Answer these from the article on foreign banks and the Fed's $50 billion threshold:
(a) By what date must qualifying foreign banks align their U.S. subsidiaries under an intermediate holding company?
(b) Until when does the Fed's extension give Royal Bank of Scotland to fall below $50 billion?
(c) When are the first capital plans from intermediate holding companies due?

◆ Document passage
Segment Open
WASHINGTON — A handful of large foreign banks are racing to try to wind down their U.S. assets below a $50 billion trigger to avoid new requirements the Federal Reserve Board plans to put in place next year.

Under rules issued last year, foreign banks above that threshold for U.S. assets not held in branches of the home office must align their U.S.-based bank and nonbank subsidiaries under a single "intermediate holding company," subject to strict capital rules and Fed-supervised stress tests by July 2016.

But if banks can get below the $50 billion trigger before July of this year, they would not have to form such a holding company. Their goal, if not to stay clear of the rule permanently, is to put off the requirement at least temporarily to provide some breathing room.

"Just like with any dollar threshold, some institutions are asking: 'Can we get under $50 billion in non-branch assets and therefore not have to comply with the IHC requirement, or can we get under it at least for a temporary time period because we want to build the IHC according to our own business schedule,'" said Sally Miller, the chief executive for the Institute of International Bankers.

At least one bank, Royal Bank of Scotland, which is in the process of divesting much of its U.S. holdings, appears on its way to avoiding the IHC requirement. Under a process whereby banks can request specific relief from the holding company requirement, the Fed granted RBS an extension that gives the bank until April of next year — instead of later this year — to fall below $50 billion. Another institution, Toronto-Dominion Bank, was not so lucky. The Fed denied the Canadian bank's request that it be allowed to hold a direct ownership interest in TD Ameritrade — a publicly traded U.S. broker-dealer — instead of transferring the interest to a new IHC.

One challenge in trying to reach the goal of avoiding an IHC designation is how liberal the Fed will be in including assets that count toward the threshold. The central bank is said to be counting certain relatively intangible assets such as financing structures and securitization vehicles.

"Since everything counts, people have been surprised by the things that can knock off your calculations," said Douglas Landy, a partner at Milbank, Tweed, Hadley & McCloy. "But there is some rationale to it in that those structures were a measure of instability in the last financial crisis once the markets dried up. People are concerned about how those things affect their calculations and are taking a good hard look at what they need to keep in the United States or not."

The Fed's rule imposed stepped up requirements on foreign firms with as little as $10 billion in consolidated assets. Those with at least $50 billion face tougher standards. An even stronger version was imposed on those with at least $50 billion in U.S. assets, including a liquidity buffer and the establishment of both a U.S. risk committee and a chief risk officer.

But much of the focus in implementing the rule has been on IHCs, which will be required for between 15 and 20 firms that exceed $50 billion of non-branch U.S. assets. The new holding company structure is meant to make the U.S. corporate entity more independent from its foreign parent and allow greater consolidated oversight of the U.S. bank and broker-dealer.

IHCs will follow the same Basel III capital requirements used for large U.S. banks, which are tougher than international standards. All IHCs will also be subject to the Fed's rigorous process of submitting capital plans to the central bank that are then tested under stressed scenarios. Their first capital plans will be due in January 2017, with their first stress tests coming in January 2018. Firms anticipating they will form IHCs were required to submit blueprints to the Fed at the beginning of this year on how the new companies would be structured, but are still awaiting feedback from the central bank.
Segment Closed
◆ Stored data
Segment Open
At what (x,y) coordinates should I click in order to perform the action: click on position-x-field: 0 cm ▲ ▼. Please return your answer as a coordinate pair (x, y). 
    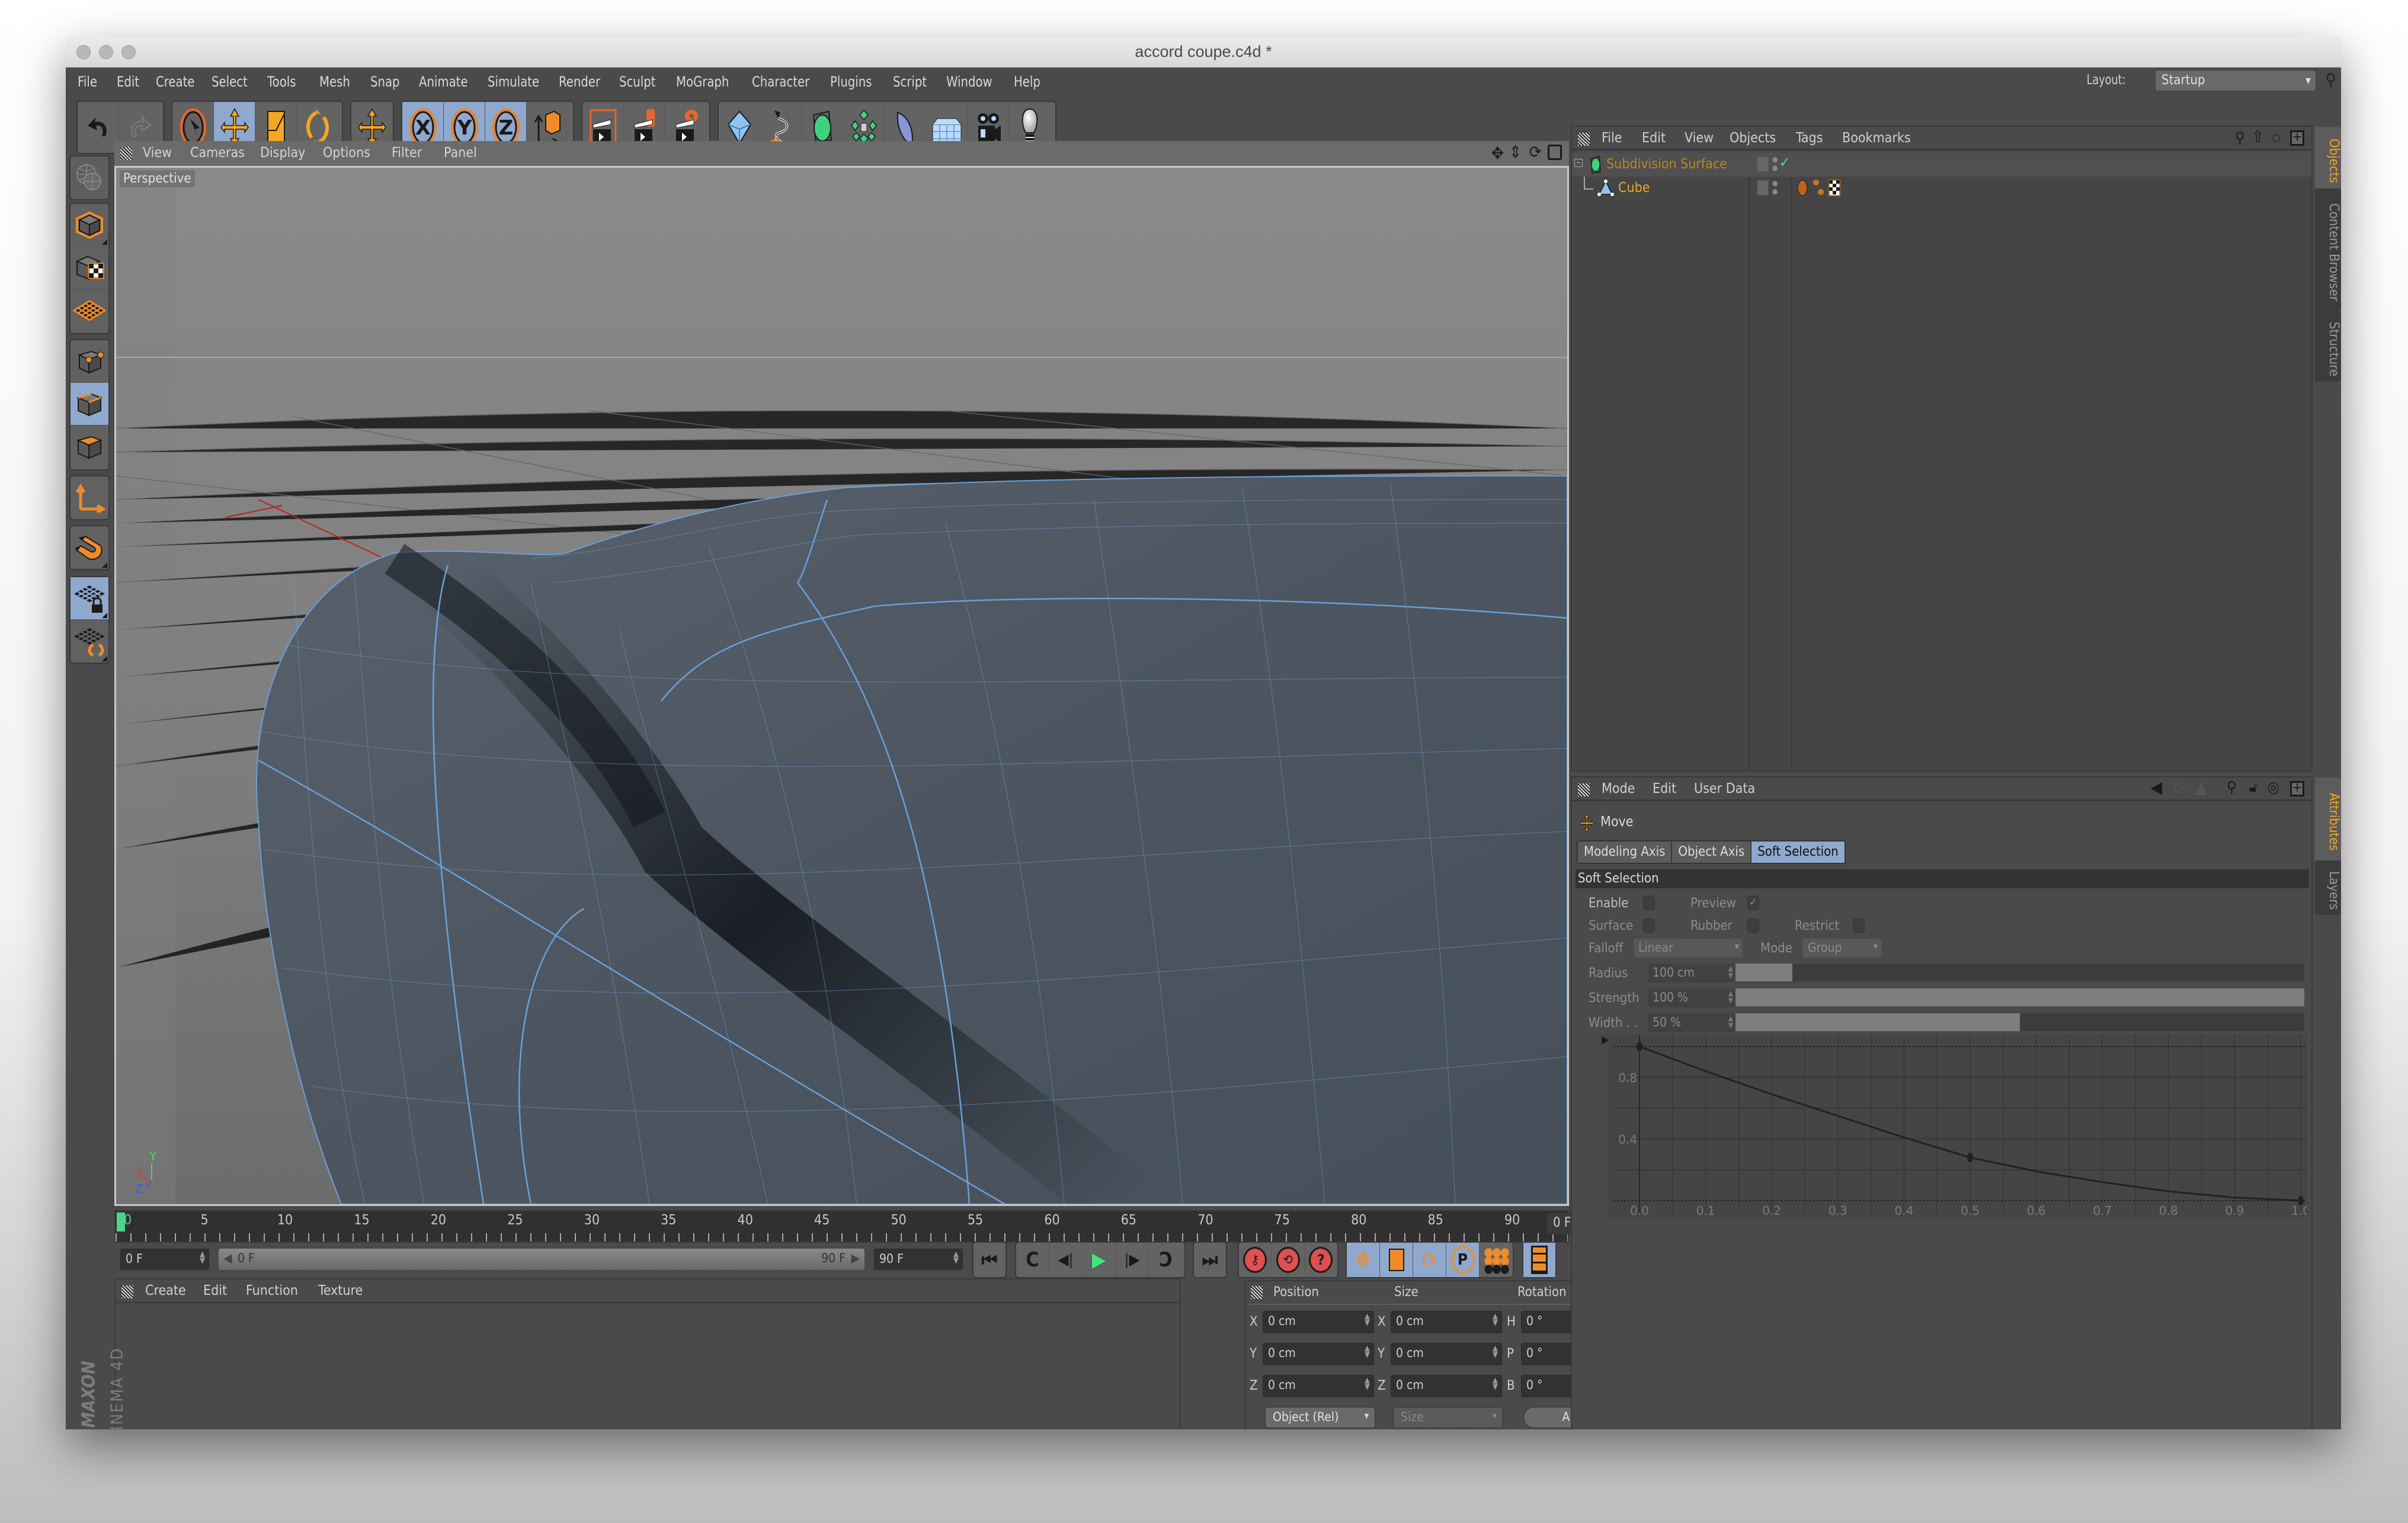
Segment Closed
◆ Answer to the problem
(a) July 2016.
(b) April of next year.
(c) January 2017.